In November 1777 the British army in America shifted to a southern strategy and the 71st was among the regiments that travelled by sea to participate in the capture of Savannah, Georgia. The Southern campaign continued in Georgia throughout 1778. In February 1779 , the record shows that Lt. Col. Duncan Macpherson distinguished himself in the Battle of Boston Creek as commander of its 1st battalion. That regiment was with General Cornwallis throughout the following months as he pursued the American forces northward to Yorktown, Virginia where they were trapped by a French naval blockade and a combined American and French army that led to their defeat in October 1781. However, Duncan of Cluny was not among the prisoners taken after that battle because he had been intercepted at sea in 1779 by an American privateer while enroute back to Britain with dispatches. He was taken to Boston as a prisoner where he remained on parole until being released in November 1780 to travel to New York.
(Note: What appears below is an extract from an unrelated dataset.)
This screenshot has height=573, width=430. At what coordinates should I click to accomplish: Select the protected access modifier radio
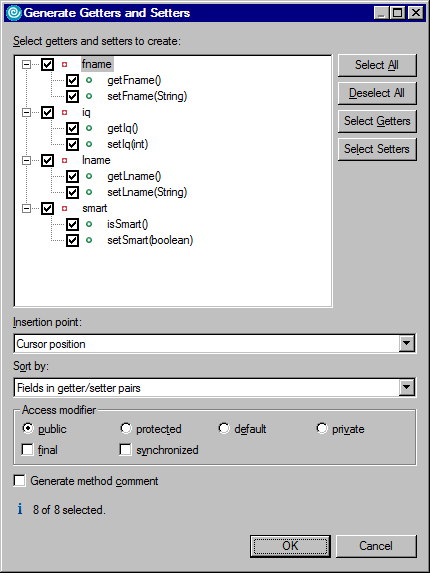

Presumably he remained there in paroled status until the British forces returned home after the signing of the Treaty of Paris in September 1783.
In 1784 as a Lt. Col. of the 3rd Regiment of Foot Guards (later the Scots Guards) and in attendance at the Chelsea Board he was able to secure pensions for most of the 175 Fraser Highlanders (out of 2200 who left Britain) who survived the American war. His headstone in the Cluny cemetery tells us that he "served his country for upwards of thirty years . . .". This suggests that he remained in the army until the time of his marriage in 1798 at age 50.
In 1804 a Colonel Thornton from Yorkshire published a journal of his visit to Badenoch and other parts of the Highlands some twenty years earlier. Following are some excerpts from the Colonel's lively sketch of the rejoicings which took place at Pitmain -- the old coaching stage near Kingussie -- on the occasion of the restoration of the forfeited estates of Cluny to Colonel Duncan Macpherson.
On the 17th of September Colonel Thornton tells us that he received "a very polite invitation from Colonel Macpherson and the clan requesting me to dine with them the next day, which was set apart for general festivity and rejoicing on account of a late public event, considered by them as a most advantageous revolution in their favour."